[[ Data shown, beginning ]]
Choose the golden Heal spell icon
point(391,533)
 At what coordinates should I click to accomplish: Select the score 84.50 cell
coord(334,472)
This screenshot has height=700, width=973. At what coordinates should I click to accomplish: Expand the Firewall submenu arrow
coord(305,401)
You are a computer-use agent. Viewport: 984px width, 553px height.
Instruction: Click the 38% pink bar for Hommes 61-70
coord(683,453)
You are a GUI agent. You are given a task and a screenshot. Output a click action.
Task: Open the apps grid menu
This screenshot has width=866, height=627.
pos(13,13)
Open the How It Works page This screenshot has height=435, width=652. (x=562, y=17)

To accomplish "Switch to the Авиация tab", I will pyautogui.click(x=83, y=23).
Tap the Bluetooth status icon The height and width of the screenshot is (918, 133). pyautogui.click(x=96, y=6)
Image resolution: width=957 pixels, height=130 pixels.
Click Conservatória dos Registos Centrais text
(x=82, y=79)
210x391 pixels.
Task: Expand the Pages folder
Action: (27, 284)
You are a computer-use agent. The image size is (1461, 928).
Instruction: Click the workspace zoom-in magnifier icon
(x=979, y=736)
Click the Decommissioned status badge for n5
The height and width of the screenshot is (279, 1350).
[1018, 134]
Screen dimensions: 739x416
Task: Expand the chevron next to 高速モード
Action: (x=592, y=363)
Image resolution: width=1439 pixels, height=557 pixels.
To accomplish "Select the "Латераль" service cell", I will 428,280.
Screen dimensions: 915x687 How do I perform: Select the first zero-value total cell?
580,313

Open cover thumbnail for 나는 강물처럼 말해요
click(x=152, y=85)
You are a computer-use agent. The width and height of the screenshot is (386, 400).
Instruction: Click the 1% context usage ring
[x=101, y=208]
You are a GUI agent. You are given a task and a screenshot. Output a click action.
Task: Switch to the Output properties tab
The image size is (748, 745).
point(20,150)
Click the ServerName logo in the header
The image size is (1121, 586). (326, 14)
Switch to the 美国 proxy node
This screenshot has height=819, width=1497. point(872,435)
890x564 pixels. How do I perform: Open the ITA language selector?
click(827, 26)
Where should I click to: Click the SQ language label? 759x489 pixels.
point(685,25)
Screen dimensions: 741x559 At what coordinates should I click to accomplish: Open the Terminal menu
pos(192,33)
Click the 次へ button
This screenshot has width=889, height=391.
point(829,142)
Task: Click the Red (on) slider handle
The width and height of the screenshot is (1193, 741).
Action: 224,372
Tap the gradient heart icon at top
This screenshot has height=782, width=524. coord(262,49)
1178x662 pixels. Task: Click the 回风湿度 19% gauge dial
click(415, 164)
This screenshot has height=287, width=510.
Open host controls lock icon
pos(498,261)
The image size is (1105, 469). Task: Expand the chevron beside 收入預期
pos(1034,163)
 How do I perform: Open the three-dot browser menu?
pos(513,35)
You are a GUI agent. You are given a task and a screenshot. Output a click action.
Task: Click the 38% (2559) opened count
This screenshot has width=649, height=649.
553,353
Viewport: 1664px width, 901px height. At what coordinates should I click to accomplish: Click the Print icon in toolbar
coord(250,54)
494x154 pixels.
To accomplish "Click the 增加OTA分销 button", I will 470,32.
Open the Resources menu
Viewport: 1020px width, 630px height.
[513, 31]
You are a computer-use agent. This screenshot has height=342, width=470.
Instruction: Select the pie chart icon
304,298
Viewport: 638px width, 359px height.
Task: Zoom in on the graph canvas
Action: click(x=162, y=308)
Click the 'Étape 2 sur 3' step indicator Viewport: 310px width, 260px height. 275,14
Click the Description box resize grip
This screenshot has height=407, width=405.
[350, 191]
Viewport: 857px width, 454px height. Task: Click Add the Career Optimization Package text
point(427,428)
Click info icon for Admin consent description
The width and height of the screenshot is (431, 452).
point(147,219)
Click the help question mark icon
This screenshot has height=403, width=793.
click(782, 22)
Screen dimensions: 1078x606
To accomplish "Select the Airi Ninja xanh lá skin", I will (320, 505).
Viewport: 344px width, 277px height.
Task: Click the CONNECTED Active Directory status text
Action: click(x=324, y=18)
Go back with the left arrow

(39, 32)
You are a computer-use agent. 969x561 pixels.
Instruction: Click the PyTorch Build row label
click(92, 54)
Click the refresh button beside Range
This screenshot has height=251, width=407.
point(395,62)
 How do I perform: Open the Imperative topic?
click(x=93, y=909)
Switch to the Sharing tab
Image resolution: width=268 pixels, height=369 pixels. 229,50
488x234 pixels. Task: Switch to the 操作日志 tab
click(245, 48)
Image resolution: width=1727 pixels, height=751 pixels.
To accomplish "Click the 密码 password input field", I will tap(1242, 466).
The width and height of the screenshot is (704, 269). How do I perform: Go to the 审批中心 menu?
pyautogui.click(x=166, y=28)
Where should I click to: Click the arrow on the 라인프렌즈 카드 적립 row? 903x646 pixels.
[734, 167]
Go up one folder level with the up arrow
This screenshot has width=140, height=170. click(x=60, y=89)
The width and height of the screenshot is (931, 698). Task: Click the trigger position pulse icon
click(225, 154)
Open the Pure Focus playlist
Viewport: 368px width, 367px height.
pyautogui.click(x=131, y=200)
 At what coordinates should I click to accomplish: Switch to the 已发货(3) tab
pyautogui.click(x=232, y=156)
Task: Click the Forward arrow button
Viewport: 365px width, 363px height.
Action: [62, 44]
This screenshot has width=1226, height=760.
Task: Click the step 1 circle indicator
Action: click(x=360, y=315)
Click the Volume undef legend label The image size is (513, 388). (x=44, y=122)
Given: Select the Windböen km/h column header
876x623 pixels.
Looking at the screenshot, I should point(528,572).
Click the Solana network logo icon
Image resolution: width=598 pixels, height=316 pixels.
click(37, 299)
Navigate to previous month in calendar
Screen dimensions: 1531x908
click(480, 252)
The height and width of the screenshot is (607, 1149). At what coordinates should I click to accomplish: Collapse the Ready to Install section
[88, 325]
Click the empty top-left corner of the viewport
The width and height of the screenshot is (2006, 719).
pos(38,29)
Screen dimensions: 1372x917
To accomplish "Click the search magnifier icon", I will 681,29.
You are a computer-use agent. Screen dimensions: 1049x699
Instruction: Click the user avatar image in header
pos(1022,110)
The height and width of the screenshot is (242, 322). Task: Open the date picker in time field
[[ Data shown, end ]]
--- Exercise directions ---
Line count for the string "computer": tally the lines of the records above that contain it and give only the result.

--- Reply to the task ---
6